Things to see in Salvador
If you want to get away from Salvador’s busy town centre, the state-protected Abaeté Park is just ten miles out of town. It is famous for its lagoon, which has dark black waters and gleaming white sand. Solar do Unhão is an intriguing example of a well-preserved 18th century trading complex. The building now houses the Museum of Modern Art, holds concerts on Saturday evenings and is famous for its dazzling views of the bay at sunset. One of the things to see in Salvador that will take you by surprise is the Elevador Lacerda, a spectacular piece of Art Deco architecture. Its tall, white column is a way to travel from Salvador’s old town to the lower seafront of the city.

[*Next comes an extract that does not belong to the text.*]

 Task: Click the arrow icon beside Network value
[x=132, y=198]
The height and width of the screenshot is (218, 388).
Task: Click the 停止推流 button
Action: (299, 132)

You can fly into Salvador’s Deputado Luis Eduardo Magalhães International Airport. Once you’re at the airport you will need to take a bus or taxi to Salvador’s centre, which is a 28km journey. Once you’re in Salvador transport can take some time to master. There are some areas of the city that is it not advisable to travel around on foot due to high crime rates. However, the old city centre is easily explored this way and safe. There are buses across town that are frequent if a little confusing, and efficient taxis, but be prepared to haggle for these!
There’s one event in Salvador that sets it apart from all other cities. The Carnival, traditionally held before Lent usually takes place in late February, and has been officially named as the largest party in the world. The six days of Carnival are a great time to visit if you really want to experience Afro-Brazilian culture and enjoy the samba rhythms and vibrant costumes late into the night! Other Salvador events that are worth visiting for are the Candomblé festivals of Lavagem do Bonfim in January and Festa de Iemanjá in early February and Festa de São João in June.
Restaurants in Salvador
Salvador restaurants are renowned throughout Brazil. The culturally diverse city is known for its exotic mixes of spice and seafood. Delicious acarajé – small bean and spicy shrimp fitters - are considered a local street food speciality. There are many good restaurants in Salvador near the Pelhourino, including buffets offered by local cooking schools. It’s also in the markets of the old town that you will some find some of the tastiest street food in the world, especially around Carnival time.